Amino acid starvation is shown to decrease the fidelity of translation in E. coli. When proteins are analyzed by two-dimensional gel electrophoresis, missense errors are detected as an unusual heterogeneity in their isoelectric points, while premature termination of protein synthesis can be recognized by a decreased relative rate of synthesis of higher molecular weight proteins and by the accumulation of a complex group of new small polypeptides. The types of translational errors observed are amino acid-specific. For example, starvation of a rel − strain for histidine produces severe isoelectric point heterogeneity with little evidence of premature termination, while starvation for leucine has little effect on the isoelectric points, but produces a drastic decrease in the average molecular weight of the newly synthesized protein. These differences suggest codon-specific errors in reading the genetic code. In these rel − cells, the effect of amino acid starvation on the rates of synthesis of complete individual proteins is both protein- and amino acid-specific. For example, ribosomal protein L7/ 12, which lacks histidine, is made at a higher level during histidine starvation than during isoleucine or leucine starvation. This suggests that in rel − cells, the modulation of gene expression caused by the lack of a particular amino acid is, at least in part, a function of the abundance of that amino acid in particular proteins-that is, the response of rel − cells to starvation is consistent with the theory that the inhibition of protein synthesis and the accompanying increase in error frequency both result from low levels of the correct substrate. In marked contrast, virtually no starvation-induced translational errors are detected in a rel + strain, and the response is not amino acid-specific.

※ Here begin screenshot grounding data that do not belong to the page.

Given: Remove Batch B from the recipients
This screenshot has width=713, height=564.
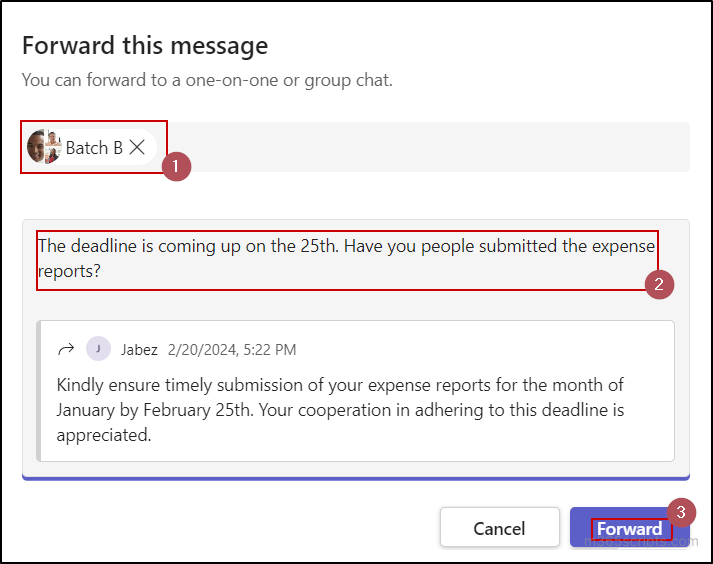Looking at the screenshot, I should pos(138,147).
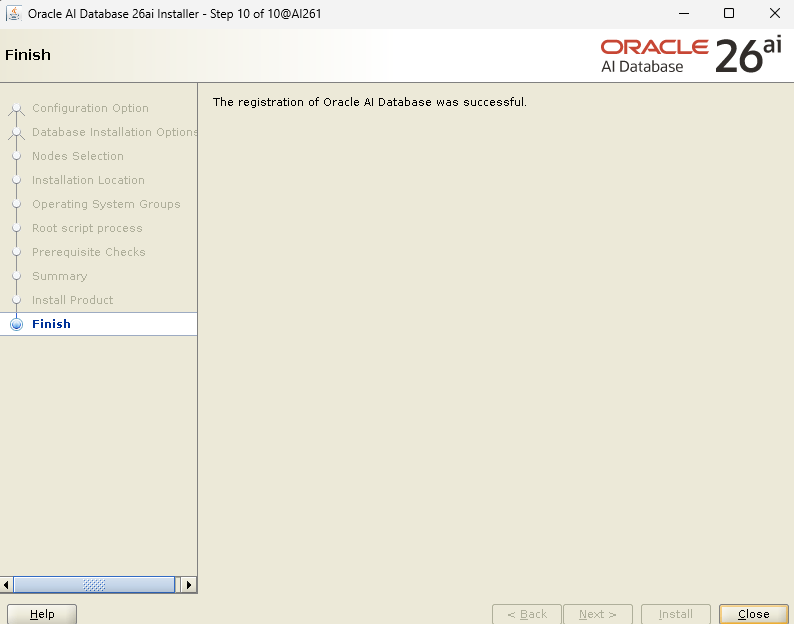
Task: Click the Oracle 26ai logo
Action: (690, 56)
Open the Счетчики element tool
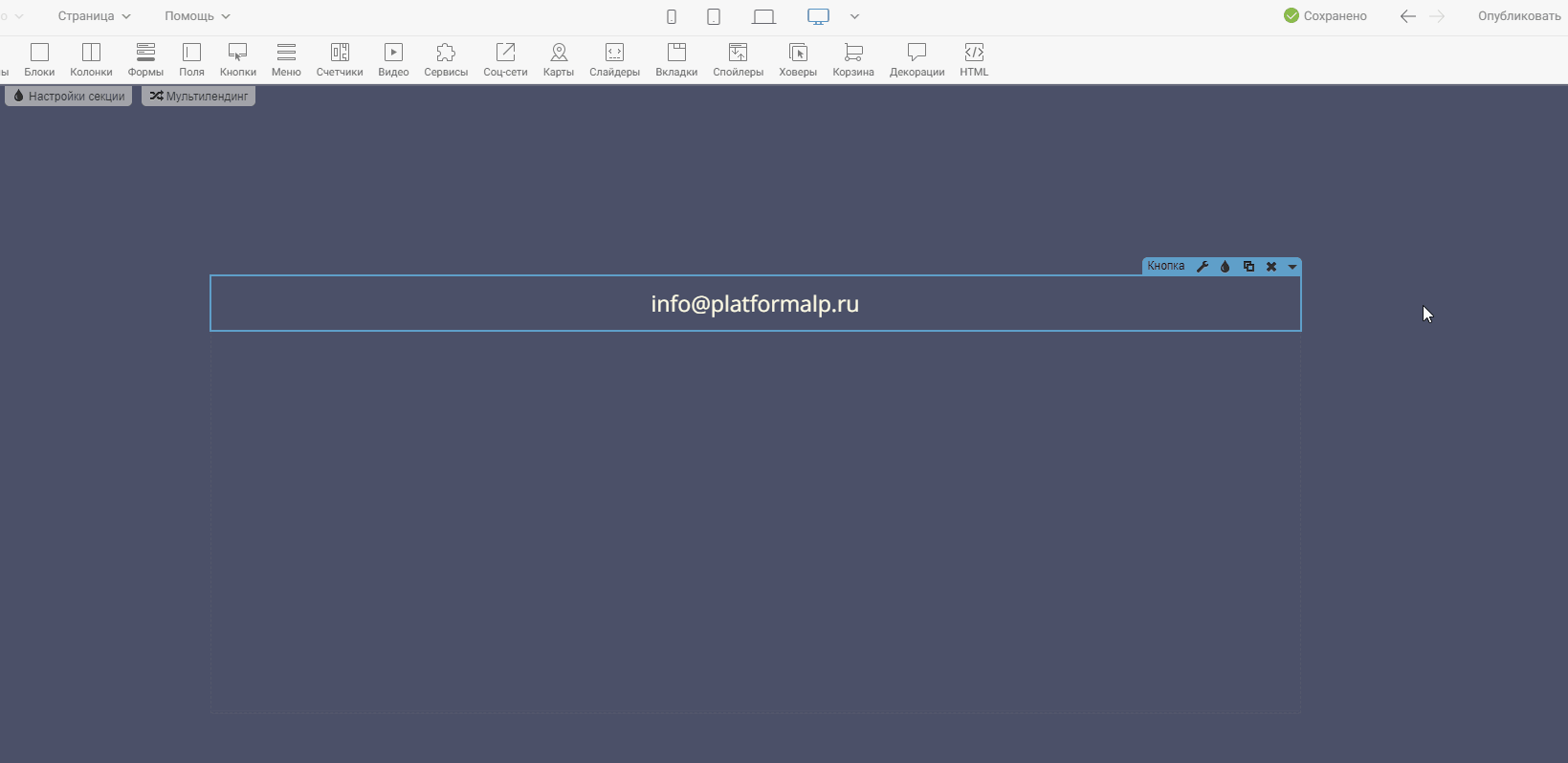Viewport: 1568px width, 763px height. [340, 59]

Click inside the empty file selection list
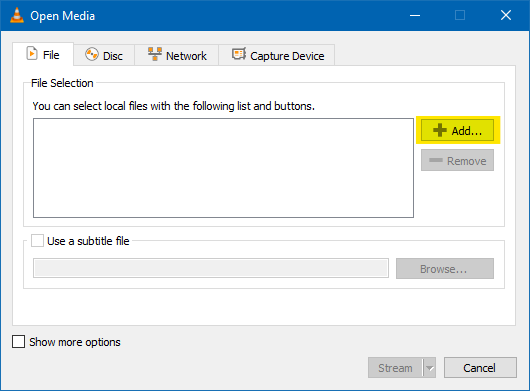coord(223,168)
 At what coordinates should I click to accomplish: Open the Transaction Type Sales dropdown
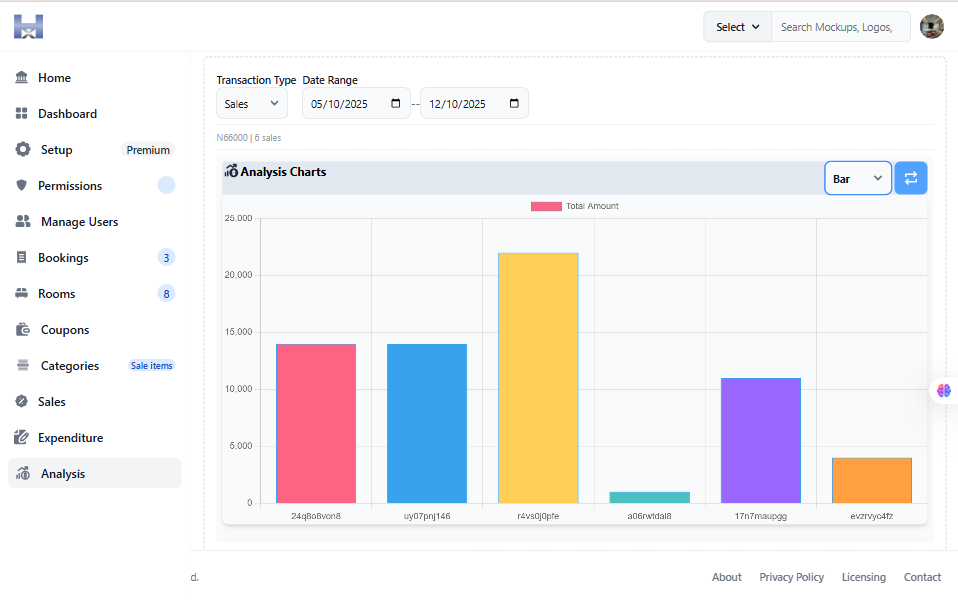pyautogui.click(x=251, y=103)
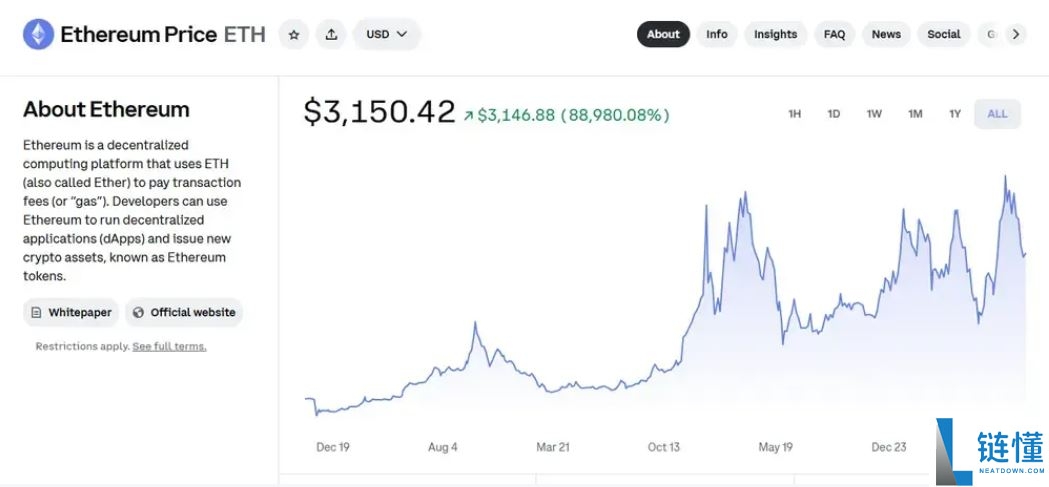
Task: Click the Ethereum logo icon
Action: (x=39, y=34)
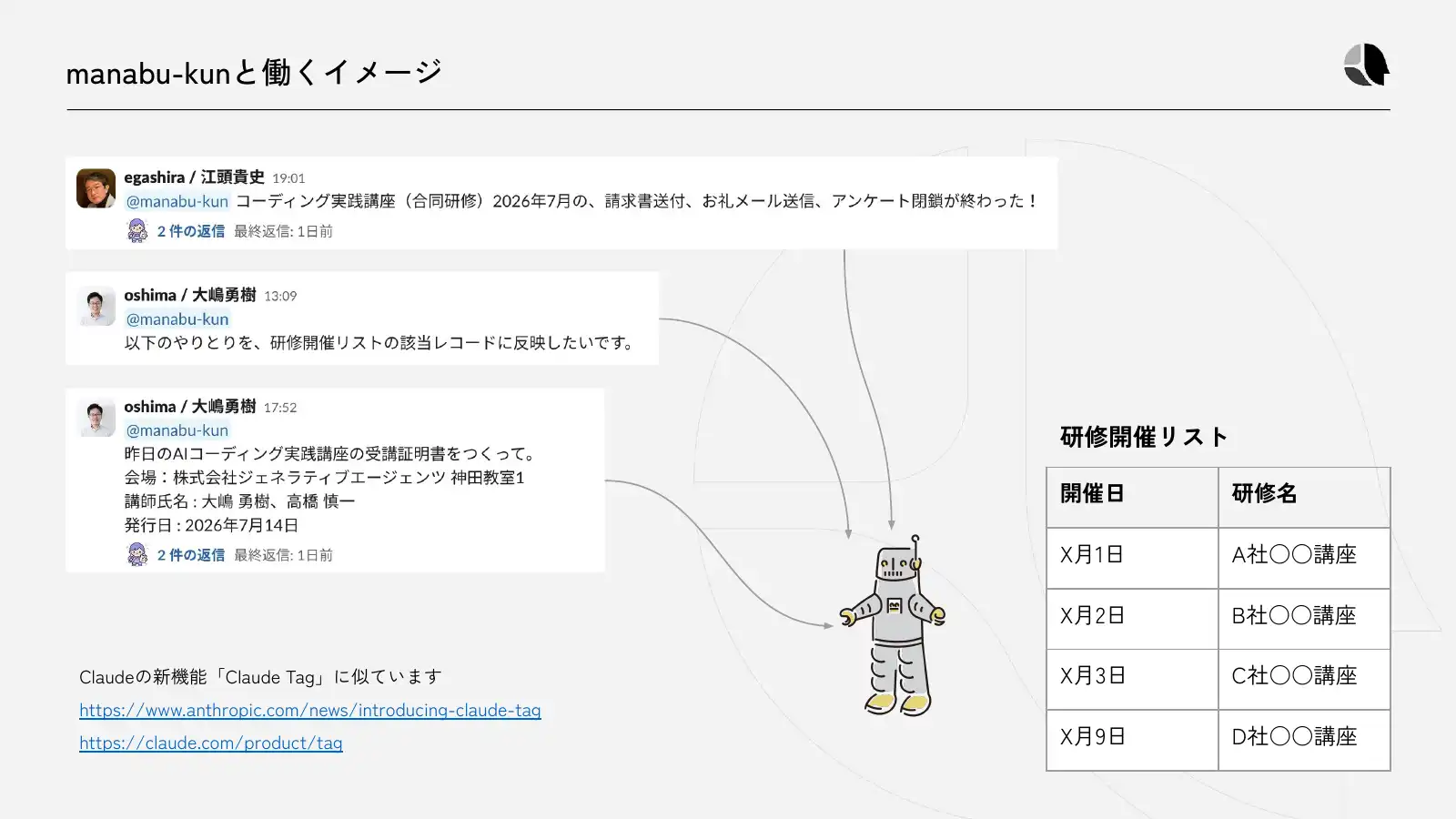This screenshot has height=819, width=1456.
Task: Select the 開催日 column header
Action: click(1132, 498)
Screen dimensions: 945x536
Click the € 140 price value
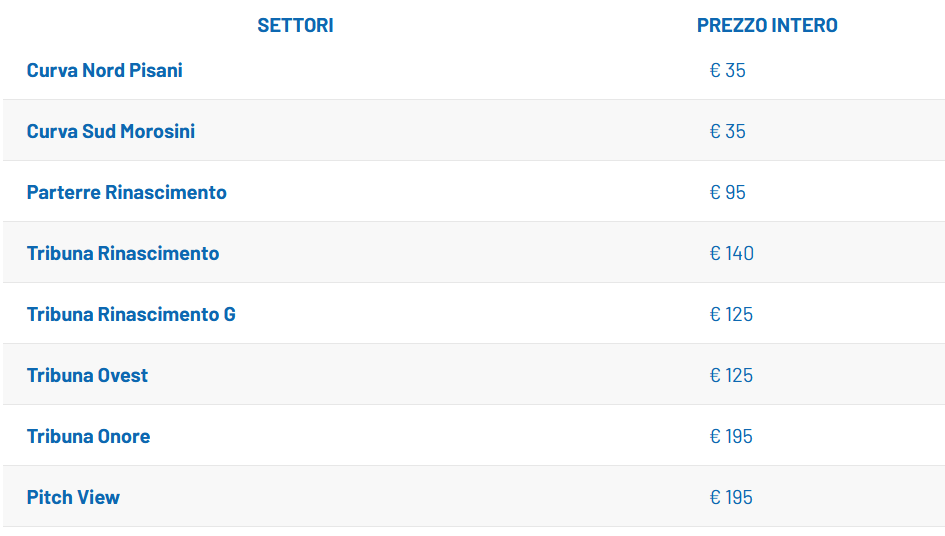[x=732, y=254]
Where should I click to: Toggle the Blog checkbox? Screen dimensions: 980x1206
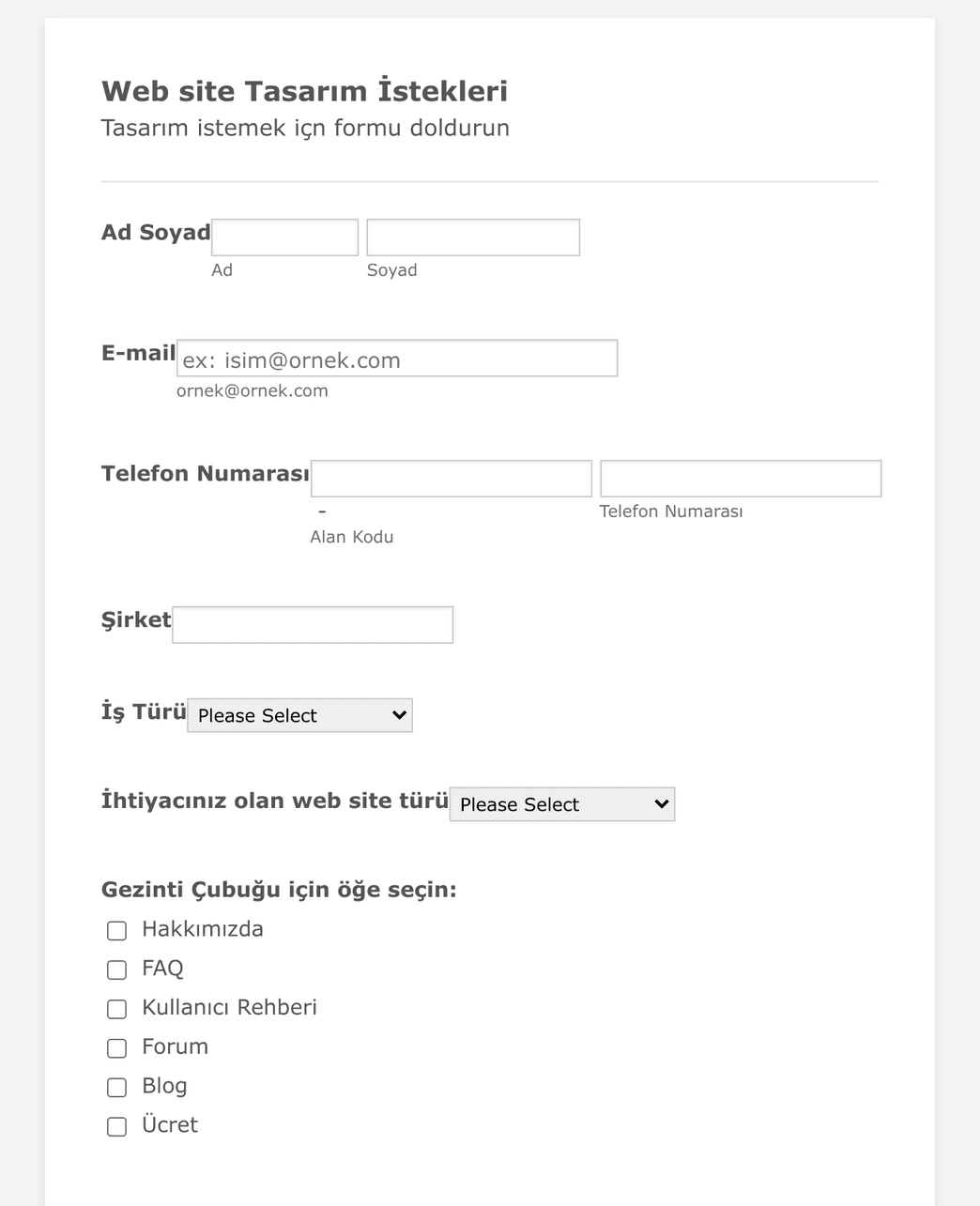(x=116, y=1087)
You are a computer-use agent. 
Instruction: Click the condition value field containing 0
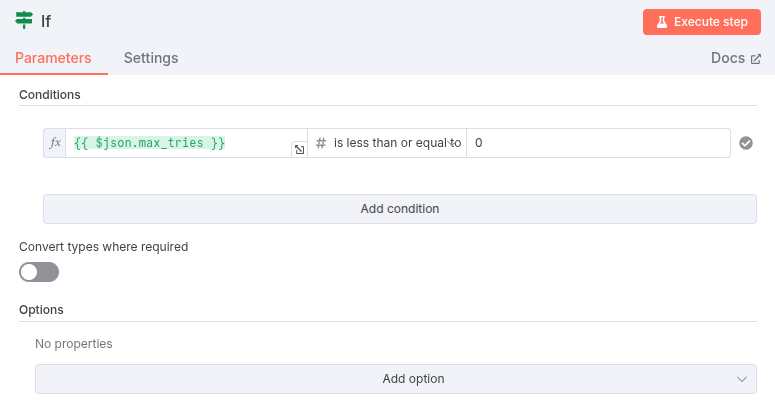(597, 143)
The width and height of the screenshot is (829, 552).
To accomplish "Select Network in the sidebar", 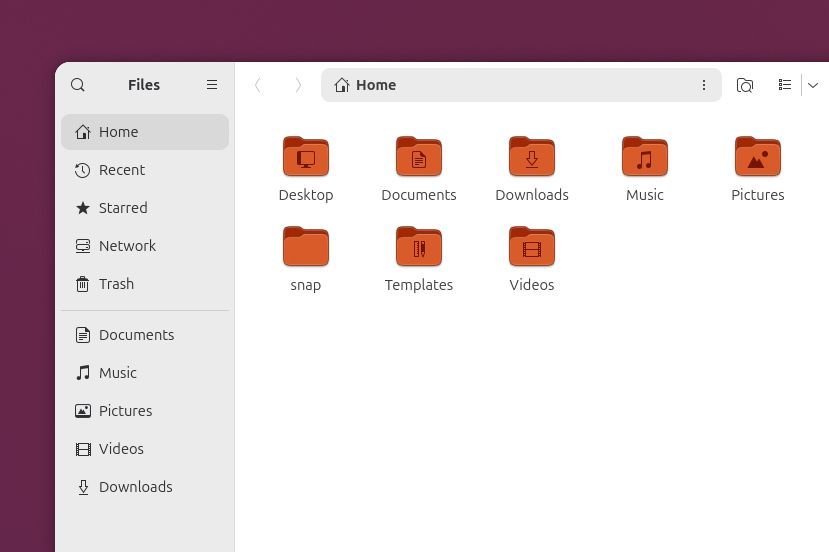I will 127,246.
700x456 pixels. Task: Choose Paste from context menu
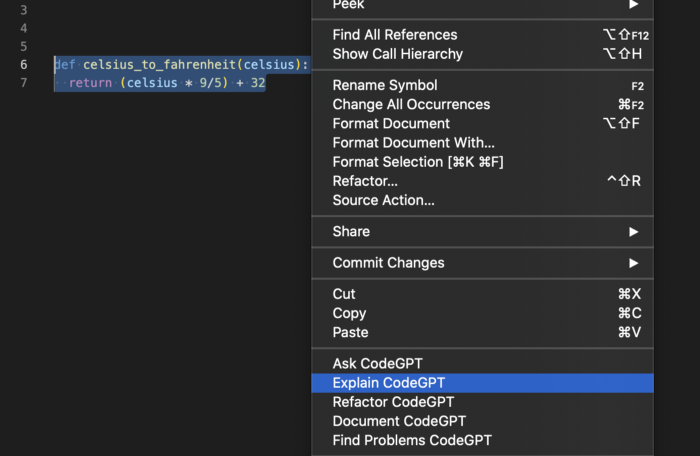click(350, 332)
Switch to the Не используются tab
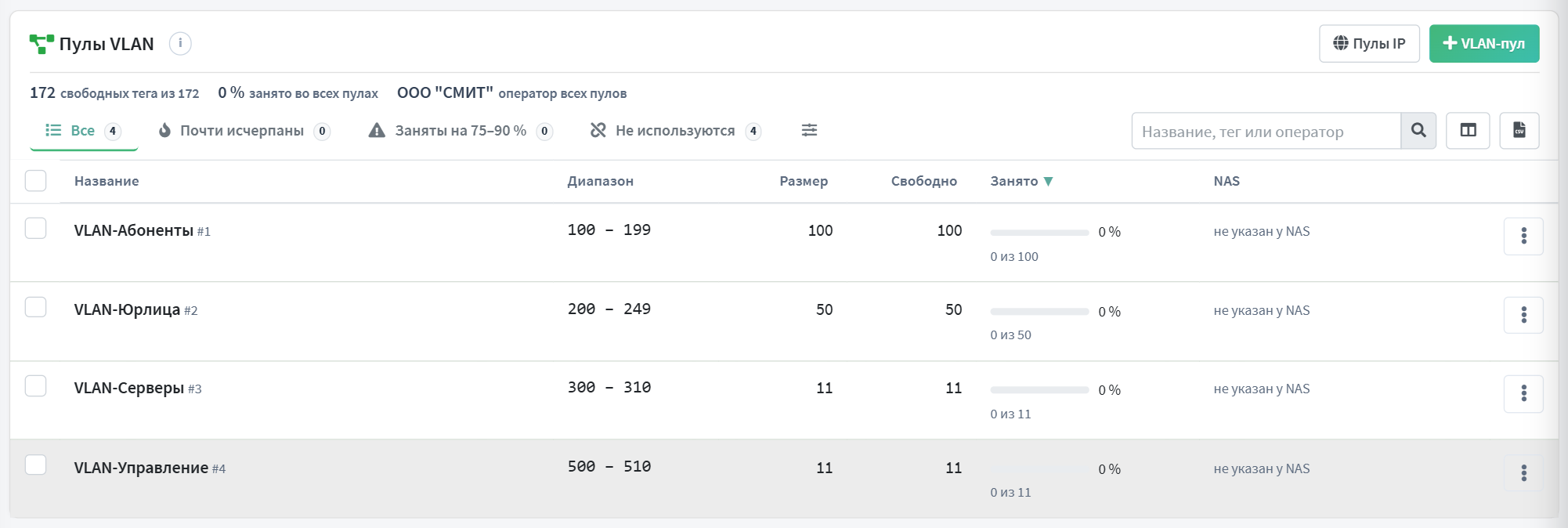The image size is (1568, 528). (675, 131)
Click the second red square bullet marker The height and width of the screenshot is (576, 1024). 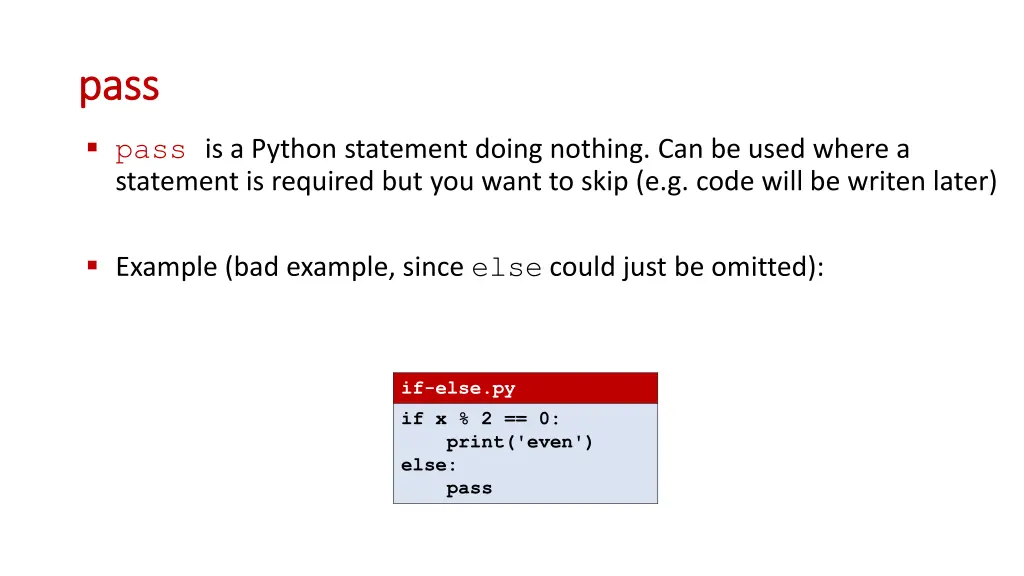(x=92, y=265)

Various data strongly imply that in this rel + strain, essentially all the changes caused by starvation are due to the accumulation of ppGpp, which independently reduces protein synthesis, thereby suppressing all the direct effects of amino acid limitation seen in rel − strains (where ppGpp does not accumulate upon starvation). A model is presented which describes how ppGpp might suppress the direct effects of starvation and avoid the loss of translational fidelity. In addition, the direct and specific effects of ppGpp on gene expression are examined independently of amino acid starvation.